PHYSICS NEWS UPDATE
The American Institute of Physics Bulletin of Physics News
Number 825 May 23, 2007 by Phillip F. Schewe, Ben Stein
www.aip.org/pnu
SON ET LUMIERE, which in French means *sound and light,* is the
name
for popular nighttime outdoor shows in which pictures are projected
on the walls of famous buildings (in France and other countries)

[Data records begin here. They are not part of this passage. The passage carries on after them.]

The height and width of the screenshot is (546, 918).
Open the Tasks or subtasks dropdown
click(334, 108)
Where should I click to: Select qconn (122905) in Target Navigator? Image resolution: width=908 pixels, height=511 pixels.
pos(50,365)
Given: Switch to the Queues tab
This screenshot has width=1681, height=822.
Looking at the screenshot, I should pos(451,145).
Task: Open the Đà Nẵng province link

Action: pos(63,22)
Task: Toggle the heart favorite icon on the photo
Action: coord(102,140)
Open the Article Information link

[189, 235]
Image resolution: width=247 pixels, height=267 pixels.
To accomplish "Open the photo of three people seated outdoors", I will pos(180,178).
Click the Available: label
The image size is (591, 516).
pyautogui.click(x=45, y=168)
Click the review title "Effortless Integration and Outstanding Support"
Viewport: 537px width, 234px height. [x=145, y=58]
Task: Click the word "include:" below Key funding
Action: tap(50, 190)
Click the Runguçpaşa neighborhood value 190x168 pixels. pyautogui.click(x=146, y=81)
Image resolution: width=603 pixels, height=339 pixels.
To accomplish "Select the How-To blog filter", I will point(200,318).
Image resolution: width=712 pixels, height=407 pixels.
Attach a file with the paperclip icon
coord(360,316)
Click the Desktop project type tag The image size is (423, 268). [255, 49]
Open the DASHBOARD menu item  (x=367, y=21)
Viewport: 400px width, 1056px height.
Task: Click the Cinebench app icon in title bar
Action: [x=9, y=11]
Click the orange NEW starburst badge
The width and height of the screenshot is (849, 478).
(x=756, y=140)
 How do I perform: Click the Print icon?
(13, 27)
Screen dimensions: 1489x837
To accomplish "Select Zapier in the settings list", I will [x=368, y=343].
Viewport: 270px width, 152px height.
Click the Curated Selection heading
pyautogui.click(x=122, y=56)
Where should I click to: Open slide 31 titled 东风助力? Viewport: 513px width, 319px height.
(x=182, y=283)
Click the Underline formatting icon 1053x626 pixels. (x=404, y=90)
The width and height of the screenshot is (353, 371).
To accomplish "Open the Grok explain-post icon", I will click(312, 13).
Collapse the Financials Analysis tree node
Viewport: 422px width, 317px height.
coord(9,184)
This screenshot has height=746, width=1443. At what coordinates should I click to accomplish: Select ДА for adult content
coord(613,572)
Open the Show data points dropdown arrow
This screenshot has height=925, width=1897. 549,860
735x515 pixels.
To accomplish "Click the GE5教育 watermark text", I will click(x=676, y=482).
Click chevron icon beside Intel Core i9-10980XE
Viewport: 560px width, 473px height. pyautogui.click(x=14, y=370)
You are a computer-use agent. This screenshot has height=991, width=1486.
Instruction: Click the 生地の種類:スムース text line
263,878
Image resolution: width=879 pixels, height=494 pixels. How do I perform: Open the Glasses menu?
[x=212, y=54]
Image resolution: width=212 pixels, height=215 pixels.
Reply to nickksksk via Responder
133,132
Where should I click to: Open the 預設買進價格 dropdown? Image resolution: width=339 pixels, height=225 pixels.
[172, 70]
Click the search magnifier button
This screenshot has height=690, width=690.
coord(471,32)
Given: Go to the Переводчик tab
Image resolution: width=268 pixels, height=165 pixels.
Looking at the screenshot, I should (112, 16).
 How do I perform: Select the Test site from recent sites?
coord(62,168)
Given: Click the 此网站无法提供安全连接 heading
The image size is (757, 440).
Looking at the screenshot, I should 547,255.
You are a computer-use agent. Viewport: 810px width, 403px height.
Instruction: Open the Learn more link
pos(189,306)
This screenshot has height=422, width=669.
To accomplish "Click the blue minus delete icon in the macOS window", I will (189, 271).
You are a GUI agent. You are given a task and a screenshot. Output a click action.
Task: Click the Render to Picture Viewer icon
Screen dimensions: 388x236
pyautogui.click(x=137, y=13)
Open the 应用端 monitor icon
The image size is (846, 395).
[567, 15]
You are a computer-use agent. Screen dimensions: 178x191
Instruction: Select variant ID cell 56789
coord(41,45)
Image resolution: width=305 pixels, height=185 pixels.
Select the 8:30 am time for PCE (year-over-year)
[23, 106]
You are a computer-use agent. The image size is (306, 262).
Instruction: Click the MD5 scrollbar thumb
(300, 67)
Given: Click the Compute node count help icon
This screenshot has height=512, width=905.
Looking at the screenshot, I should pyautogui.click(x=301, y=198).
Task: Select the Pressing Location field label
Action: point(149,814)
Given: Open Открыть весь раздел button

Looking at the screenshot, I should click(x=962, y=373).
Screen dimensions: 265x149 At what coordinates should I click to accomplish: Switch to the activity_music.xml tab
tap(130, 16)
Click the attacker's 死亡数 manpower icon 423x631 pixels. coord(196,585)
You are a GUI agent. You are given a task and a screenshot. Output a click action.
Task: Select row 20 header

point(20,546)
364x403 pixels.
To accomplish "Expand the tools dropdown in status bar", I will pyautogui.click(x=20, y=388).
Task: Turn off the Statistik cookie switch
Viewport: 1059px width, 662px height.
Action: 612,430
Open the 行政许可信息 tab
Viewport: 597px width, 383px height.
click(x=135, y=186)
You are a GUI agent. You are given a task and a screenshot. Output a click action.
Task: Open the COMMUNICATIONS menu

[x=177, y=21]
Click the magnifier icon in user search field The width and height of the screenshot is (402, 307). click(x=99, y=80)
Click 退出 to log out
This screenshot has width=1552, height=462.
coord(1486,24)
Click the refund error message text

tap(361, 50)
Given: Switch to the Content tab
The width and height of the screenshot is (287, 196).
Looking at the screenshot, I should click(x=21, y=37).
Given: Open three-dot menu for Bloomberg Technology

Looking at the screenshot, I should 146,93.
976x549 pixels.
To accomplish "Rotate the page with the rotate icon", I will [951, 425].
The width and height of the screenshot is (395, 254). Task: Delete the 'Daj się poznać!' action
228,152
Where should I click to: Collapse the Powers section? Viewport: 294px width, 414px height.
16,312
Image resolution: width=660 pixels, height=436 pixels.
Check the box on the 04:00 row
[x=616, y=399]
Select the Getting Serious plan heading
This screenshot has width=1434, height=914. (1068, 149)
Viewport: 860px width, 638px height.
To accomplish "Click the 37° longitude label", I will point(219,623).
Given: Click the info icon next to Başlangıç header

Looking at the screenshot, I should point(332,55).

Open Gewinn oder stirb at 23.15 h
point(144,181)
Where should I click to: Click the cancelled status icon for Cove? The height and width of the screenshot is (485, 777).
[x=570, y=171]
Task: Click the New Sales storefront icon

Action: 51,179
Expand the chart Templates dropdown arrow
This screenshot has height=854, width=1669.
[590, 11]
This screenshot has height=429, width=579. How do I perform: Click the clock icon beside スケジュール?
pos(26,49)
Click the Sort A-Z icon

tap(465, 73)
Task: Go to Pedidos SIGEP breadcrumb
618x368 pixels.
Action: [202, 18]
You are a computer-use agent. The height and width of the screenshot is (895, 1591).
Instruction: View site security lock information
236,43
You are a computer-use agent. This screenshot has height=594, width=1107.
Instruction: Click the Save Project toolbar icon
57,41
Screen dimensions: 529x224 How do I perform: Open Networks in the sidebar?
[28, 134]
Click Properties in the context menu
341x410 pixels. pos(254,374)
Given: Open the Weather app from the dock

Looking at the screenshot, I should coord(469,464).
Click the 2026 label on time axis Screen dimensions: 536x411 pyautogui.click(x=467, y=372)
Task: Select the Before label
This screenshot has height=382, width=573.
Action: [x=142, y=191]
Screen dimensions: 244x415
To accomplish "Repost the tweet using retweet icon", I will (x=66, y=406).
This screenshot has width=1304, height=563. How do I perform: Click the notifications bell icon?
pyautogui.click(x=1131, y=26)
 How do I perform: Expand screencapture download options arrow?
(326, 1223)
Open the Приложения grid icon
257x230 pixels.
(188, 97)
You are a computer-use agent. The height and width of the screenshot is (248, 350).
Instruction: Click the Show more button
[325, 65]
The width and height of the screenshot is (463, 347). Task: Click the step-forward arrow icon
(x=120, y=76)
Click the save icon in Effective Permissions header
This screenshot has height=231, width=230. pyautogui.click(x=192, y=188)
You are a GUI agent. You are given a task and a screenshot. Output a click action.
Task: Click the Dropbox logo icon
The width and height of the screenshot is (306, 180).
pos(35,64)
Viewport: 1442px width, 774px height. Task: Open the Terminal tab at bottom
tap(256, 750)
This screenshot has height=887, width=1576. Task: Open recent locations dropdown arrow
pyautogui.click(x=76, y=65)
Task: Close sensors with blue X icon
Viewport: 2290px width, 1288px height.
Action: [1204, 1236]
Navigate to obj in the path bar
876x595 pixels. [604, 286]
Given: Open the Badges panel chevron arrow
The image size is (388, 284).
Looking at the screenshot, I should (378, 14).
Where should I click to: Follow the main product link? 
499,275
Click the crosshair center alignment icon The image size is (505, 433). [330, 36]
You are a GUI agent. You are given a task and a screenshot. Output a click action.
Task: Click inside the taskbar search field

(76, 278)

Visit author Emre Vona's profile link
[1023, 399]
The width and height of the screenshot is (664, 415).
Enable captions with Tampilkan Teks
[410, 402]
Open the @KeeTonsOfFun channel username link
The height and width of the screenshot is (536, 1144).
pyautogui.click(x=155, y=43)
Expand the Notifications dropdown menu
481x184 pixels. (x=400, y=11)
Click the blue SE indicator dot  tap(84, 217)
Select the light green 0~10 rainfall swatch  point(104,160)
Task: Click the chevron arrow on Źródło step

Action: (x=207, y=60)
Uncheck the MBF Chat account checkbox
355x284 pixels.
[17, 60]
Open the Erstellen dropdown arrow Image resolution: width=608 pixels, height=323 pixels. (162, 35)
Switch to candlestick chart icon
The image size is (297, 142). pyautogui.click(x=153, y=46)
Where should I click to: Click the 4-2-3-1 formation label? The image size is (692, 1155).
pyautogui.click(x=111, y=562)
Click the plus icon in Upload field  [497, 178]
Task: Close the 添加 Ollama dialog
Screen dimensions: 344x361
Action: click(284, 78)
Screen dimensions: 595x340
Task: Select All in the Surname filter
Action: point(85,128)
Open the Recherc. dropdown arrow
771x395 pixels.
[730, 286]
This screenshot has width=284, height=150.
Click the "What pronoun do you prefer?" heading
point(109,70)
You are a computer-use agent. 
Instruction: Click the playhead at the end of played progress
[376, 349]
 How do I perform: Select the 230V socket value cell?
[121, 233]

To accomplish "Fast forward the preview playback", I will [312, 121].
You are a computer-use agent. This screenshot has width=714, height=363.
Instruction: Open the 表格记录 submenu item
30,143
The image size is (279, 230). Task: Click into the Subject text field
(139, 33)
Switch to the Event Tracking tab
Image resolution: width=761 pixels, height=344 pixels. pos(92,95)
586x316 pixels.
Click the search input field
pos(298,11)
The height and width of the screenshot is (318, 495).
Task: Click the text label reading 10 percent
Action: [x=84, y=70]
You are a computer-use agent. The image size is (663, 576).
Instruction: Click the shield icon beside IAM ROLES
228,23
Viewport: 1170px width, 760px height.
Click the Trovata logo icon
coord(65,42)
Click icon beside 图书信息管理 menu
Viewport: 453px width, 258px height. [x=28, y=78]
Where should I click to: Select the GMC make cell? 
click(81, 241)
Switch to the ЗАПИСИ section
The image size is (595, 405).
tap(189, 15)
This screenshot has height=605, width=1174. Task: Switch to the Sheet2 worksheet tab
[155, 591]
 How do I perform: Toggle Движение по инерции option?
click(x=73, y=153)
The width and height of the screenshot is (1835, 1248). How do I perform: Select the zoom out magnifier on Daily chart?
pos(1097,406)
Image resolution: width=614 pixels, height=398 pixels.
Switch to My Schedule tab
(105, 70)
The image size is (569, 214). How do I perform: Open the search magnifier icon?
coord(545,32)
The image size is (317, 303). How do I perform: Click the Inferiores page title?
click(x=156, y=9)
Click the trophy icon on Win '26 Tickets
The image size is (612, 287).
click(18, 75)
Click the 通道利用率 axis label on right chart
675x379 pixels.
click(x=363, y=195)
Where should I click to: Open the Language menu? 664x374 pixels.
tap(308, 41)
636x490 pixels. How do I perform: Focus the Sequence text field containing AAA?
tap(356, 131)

accompanied by stories played out over loudspeakers. Now scientists
hope to make a miniature sound-and-light show in fibers with the
intention of producing not entertainment but ultrasensitive optical
switches or the means of transporting bits in future all-optical
computers. The new scheme being developed by scientists at
Ben-Gurion University and Tel Aviv University uses sound waves to
help slow light nearly to a halt under conditions (ordinary
materials at room temperature) more practicable than for most other
slow-light experiments.
Richard Tasgal ([EMAIL PROTECTED]) and his colleagues use as their
medium a so-called Bragg grating fiber; the UV-sensitive core of a
fiber is exposed through a mask to ultraviolet light. This
treatment changes the germanium-doped silica fiber core in periodic
way along its length so that the index of refraction varies
periodically. Light sent into such a fiber, and encountering a
regularly changing index of refraction, will reflect multiply, not
just at the ends but all along the fiber. A fiber with this
condition is sometimes referred to as a distributed mirror. If,
furthermore, the light beam is intense and the fiber material
possesses a nonlinear response to light, the net effect of light
wavelets propagating in the forward and backward direction can be a
light pulse traveling at speeds much less than the speed of light in
vacuum.
Here*s where the sound part comes in. Very intense light will cause
a slight bunching in the density of the fiber and this can create
sound waves. This process is enhanced when the light pulse is
traveling close to the speed of sound (around 5 km/s) in the
material, and recent work has shown this could be achieved. But the
enhancement can work both ways. A passing sound wave alters very
slightly the material*s index of refraction and this in turn can
result in a shortening and slowing of a passing light pulse-in this
case referred to as opto-acoustic solitons. Tasgal says that he and
his colleagues are the first to recognize the potential of sound
waves in slowing and processing light pulses in this way. The first
great difficulty in implementing the whole scheme is to getting
light pulses to enter and stay in a Bragg fiber in the first place
since the fiber looks at first just like one long mirror. This might
be achieved by gradually increasing the strength of the grating
along the fiber. (Tasgal, Band, Malomed, Physical Review Letters,
upcoming article)